- _WHAT IS EXPECTED_
Reproduce the entries word for word, and omit any picture you find in them.
──────── RECORDS PROVIDED ────────
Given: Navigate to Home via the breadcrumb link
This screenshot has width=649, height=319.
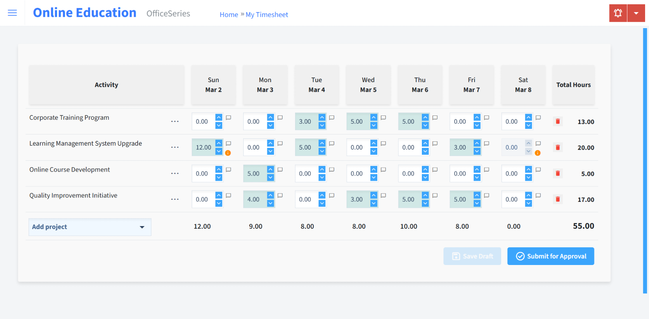Looking at the screenshot, I should (x=229, y=14).
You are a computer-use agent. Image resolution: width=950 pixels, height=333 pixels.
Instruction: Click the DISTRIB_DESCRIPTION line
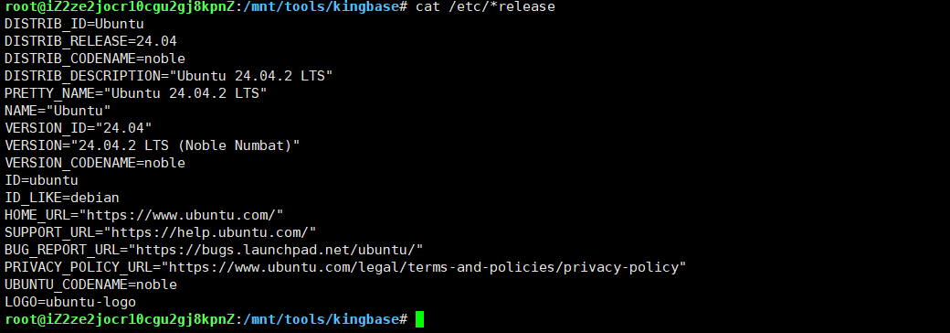pyautogui.click(x=168, y=77)
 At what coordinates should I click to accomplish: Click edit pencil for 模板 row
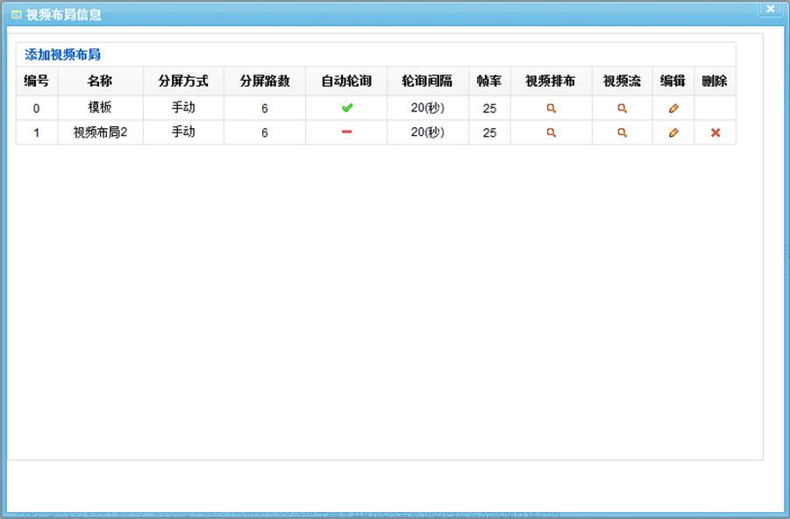[673, 109]
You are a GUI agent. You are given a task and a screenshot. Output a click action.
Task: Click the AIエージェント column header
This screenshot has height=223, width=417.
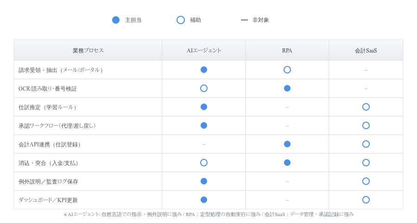coord(204,50)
────────
- _SOLVED EXERCISE_
Given: Navigate to Home via the breadcrumb link
This screenshot has width=649, height=319.
Looking at the screenshot, I should (x=229, y=14).
You are a computer-use agent. Image resolution: width=950 pixels, height=333 pixels.
Instruction: Click the DISTRIB_DESCRIPTION line
pyautogui.click(x=168, y=77)
 At what coordinates should I click to accomplish: Click edit pencil for 模板 row
[673, 109]
You are a GUI agent. You are given a task and a screenshot. Output a click action.
Task: Click the AIエージェント column header
This screenshot has height=223, width=417.
coord(204,50)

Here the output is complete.